ニセ医者偽装殺人事件

 ニセ医者偽装殺人事件 昭和60年(1985年) 

 昭和60年7月14日午後5時半のことである。福岡県浮羽町(現うきは市)高見にある石井内科医院の応接室で、石井正則院長(66)と訪ねてきた福岡市中央区西公園の茶こし製造販売会社・梶原春助社長(54)が口論となり、石井院長は梶原社長に包丁で胸を刺され出血多量で間もなく死亡した。前日に妻子と里帰りしていた石井院長の娘婿・栗原洋一医師(34)が医院の2階にいてこの騒動に気付き、自殺しようとする梶原社長ともみ合いになり、栗原医師は刃物を取り上げようとしたが、梶原社長は胸や腹を刺して自殺した。

 これが翌日の朝日新聞が報じた事件の内容だったが、福岡県警捜査一課と吉井署の合同捜査本部は、栗原洋一医師の供述に疑問を抱いていた。事件当日、栗原医師は妻子と院長夫人を太宰府にドライブに行かせていて、梶原社長と格闘した際に受けた傷があまりに軽症だった。そして決定的だったのは、梶原社長が逃げ込んだ近所の民家で、「栗原に刺された」と言ったことだった。

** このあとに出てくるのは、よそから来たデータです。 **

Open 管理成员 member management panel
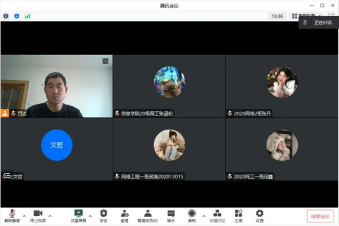 148,216
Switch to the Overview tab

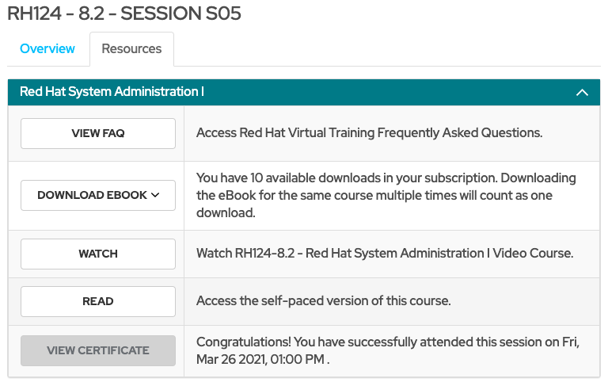tap(48, 49)
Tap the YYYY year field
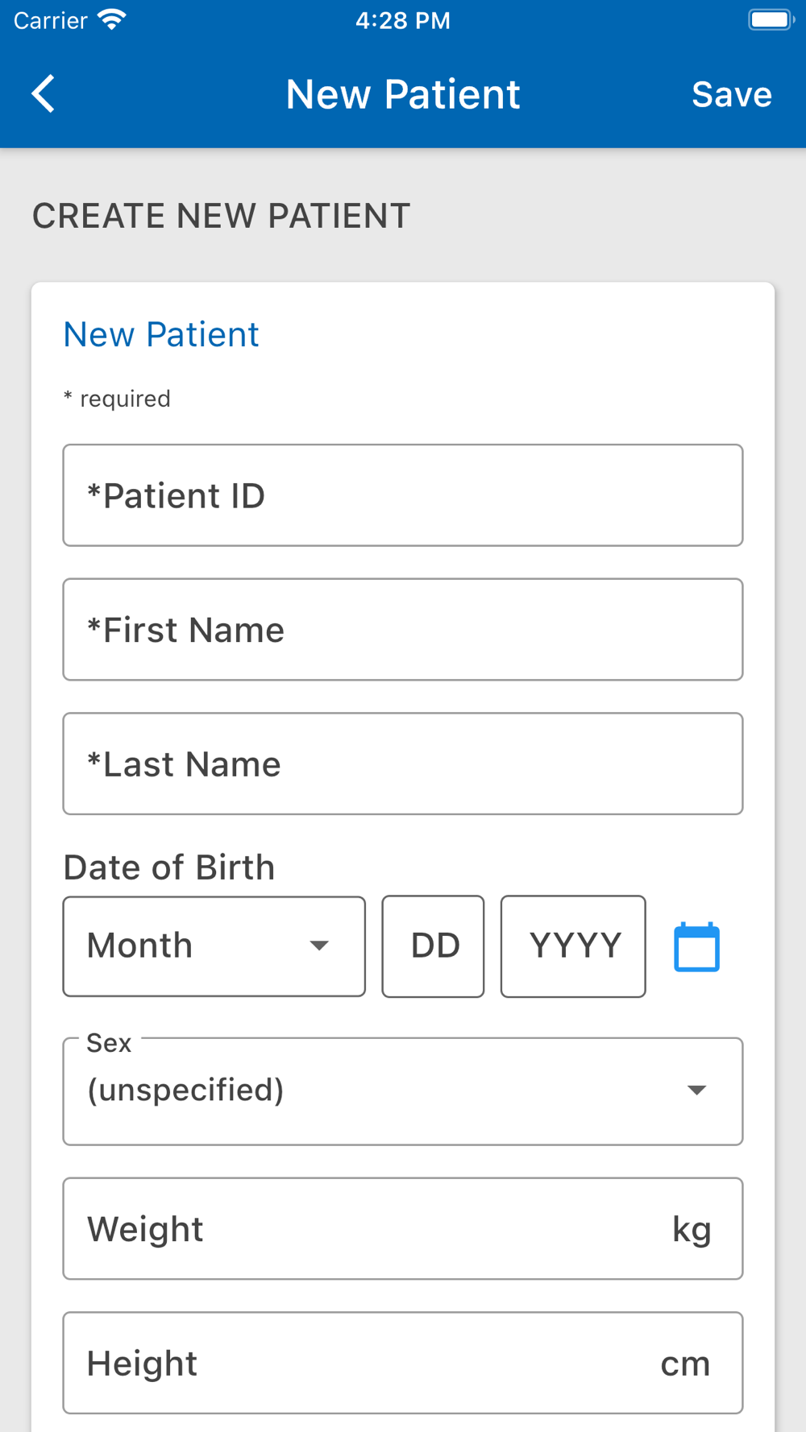 (573, 946)
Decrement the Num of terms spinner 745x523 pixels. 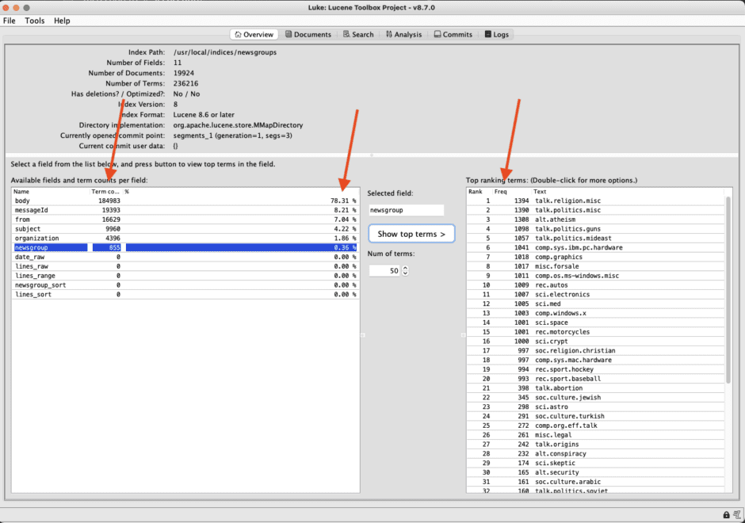403,273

 捜査本部は、この点について栗原洋一医師を追及した。栗原医師は1週間後、それまでの供述を翻し、自分が殺害したことを自白した。

 栗山洋一は大分県中津市の生まれで、東京の高校を卒業、5浪の後に福岡大医学部に入学した。この浪人中に、福岡市内の予備校で石井院長の長男と友達になった。石井院長の長男は久留米大に入学したが病死、次男も医学部に進学するが交通事故で死亡した。石井院長は病院を増築して総合病院にすることを計画していたが、2人の息子を失い途方に暮れていた。後継者が欲しい院長は栗山洋一と長女を結婚させ、さらに次女も知り合いの医師と結婚させた。

 石井院長の栗山洋一への思い入れは強く、大学近くにマンションを借り、学費も生活費も出していた。しかし、成績の良くない栗山洋一は大学を7年で卒業したが、医師国家試験に合格できなかった。それでも妻や院長への見栄から、医師国家試験に合格して病院に勤務しているとウソをつき、義父から合格祝いに家を買ってもらい、石井医院で週3回の診療を行っていた。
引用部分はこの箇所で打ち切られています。